[Word and element location rows]
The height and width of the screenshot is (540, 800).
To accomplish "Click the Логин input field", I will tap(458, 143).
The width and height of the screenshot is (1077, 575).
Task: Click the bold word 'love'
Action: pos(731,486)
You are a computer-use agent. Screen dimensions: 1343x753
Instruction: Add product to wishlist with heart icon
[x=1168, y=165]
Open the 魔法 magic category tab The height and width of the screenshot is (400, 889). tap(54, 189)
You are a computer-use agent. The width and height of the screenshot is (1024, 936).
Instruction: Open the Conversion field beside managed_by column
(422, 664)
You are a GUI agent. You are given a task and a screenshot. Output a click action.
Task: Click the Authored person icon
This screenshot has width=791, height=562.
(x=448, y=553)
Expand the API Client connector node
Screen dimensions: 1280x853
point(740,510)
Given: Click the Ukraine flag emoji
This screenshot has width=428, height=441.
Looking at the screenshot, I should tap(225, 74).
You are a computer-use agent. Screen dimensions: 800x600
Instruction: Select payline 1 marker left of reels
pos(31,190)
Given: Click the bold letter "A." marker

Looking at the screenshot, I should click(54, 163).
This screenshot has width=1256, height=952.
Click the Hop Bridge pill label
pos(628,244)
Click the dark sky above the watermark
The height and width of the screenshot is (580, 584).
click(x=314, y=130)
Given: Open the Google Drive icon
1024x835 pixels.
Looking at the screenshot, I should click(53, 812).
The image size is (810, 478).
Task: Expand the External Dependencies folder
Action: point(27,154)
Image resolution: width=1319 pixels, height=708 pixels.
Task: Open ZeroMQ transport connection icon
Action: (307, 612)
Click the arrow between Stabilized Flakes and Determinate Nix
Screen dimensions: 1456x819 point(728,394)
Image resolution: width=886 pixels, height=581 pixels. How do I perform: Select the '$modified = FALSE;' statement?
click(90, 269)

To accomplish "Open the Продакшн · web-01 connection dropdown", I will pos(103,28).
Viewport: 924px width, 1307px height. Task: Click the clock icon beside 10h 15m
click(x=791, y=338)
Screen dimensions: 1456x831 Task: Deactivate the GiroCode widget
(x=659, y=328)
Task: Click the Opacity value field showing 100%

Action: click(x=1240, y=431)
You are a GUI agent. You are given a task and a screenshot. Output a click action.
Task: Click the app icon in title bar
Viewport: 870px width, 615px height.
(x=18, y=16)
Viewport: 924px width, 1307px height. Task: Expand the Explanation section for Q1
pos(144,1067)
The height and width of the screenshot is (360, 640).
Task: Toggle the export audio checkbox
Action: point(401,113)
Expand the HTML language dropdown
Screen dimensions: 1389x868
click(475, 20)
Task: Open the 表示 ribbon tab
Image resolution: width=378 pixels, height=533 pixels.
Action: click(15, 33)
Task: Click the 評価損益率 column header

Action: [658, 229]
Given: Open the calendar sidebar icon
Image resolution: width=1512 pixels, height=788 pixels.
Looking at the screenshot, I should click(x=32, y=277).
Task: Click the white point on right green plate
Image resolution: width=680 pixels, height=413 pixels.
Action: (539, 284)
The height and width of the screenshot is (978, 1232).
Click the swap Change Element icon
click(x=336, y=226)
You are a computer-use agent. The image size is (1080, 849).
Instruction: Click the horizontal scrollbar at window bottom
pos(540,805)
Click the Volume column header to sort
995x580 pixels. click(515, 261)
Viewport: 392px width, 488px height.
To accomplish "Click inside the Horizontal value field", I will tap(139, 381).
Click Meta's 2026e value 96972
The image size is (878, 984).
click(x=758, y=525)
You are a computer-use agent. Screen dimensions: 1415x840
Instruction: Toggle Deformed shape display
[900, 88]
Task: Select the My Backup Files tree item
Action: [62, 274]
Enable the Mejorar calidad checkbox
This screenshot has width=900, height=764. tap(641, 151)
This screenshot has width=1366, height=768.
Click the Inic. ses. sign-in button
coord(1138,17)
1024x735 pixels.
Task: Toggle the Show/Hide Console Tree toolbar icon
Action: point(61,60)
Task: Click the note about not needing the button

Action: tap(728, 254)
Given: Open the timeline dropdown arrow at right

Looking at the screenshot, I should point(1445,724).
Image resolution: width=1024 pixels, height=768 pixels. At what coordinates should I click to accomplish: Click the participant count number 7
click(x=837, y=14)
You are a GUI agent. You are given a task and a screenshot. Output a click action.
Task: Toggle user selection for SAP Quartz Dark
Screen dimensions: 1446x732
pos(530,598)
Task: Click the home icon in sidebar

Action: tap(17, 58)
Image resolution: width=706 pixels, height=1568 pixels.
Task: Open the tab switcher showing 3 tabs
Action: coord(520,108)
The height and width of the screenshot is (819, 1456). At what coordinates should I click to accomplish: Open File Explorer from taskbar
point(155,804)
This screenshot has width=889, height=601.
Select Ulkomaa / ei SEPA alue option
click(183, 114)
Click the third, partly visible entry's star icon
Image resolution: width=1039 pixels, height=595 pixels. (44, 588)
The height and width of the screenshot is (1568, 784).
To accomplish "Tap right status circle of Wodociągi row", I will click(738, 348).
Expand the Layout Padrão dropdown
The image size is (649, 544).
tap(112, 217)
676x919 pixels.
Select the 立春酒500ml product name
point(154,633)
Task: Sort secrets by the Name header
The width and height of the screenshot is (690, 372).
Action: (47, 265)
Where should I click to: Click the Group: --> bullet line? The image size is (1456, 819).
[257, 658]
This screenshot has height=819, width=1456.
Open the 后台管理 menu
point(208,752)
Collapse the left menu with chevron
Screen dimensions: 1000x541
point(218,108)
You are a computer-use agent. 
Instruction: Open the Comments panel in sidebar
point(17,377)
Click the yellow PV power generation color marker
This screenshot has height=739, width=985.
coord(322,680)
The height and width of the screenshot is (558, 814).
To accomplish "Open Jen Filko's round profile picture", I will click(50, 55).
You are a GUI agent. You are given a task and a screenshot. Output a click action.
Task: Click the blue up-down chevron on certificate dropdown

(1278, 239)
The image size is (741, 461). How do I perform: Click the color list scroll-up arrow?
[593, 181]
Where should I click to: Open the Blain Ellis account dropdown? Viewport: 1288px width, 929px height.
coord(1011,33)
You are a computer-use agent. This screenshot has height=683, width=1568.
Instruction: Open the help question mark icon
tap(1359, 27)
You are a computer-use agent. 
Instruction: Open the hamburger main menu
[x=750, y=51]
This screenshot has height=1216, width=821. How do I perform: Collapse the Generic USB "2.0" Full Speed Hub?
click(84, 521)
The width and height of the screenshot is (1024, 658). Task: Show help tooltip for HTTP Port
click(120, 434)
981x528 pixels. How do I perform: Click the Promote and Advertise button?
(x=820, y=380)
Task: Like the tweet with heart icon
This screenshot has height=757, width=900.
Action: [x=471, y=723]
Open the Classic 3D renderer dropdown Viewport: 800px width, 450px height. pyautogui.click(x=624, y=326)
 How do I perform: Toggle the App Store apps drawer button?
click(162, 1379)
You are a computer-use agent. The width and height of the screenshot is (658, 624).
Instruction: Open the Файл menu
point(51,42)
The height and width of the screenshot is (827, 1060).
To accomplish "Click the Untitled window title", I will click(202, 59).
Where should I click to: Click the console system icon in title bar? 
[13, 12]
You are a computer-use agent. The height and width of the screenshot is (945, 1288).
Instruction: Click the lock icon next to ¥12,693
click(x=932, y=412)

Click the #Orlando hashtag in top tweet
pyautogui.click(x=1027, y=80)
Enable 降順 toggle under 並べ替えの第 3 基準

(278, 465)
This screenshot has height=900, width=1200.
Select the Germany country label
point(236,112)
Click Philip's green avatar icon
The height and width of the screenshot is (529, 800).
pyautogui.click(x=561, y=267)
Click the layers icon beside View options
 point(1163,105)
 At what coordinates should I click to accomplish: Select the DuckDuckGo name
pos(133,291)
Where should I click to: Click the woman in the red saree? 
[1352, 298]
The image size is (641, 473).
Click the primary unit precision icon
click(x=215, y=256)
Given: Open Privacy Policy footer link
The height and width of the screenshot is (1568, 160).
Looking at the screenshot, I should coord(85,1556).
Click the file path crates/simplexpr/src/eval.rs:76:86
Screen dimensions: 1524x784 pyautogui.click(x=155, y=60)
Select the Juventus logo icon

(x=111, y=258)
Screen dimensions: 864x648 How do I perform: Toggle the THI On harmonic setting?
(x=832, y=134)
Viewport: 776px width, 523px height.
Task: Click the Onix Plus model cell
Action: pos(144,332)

_Exercise task:_ Can you rewrite the stretch of rows from the start through the line containing "Action: pos(731,486)", switching "input field" to "text box" and leaving everything else unchanged?

_The completed task:_
The height and width of the screenshot is (540, 800).
To accomplish "Click the Логин text box", I will tap(458, 143).
The width and height of the screenshot is (1077, 575).
Task: Click the bold word 'love'
Action: pos(731,486)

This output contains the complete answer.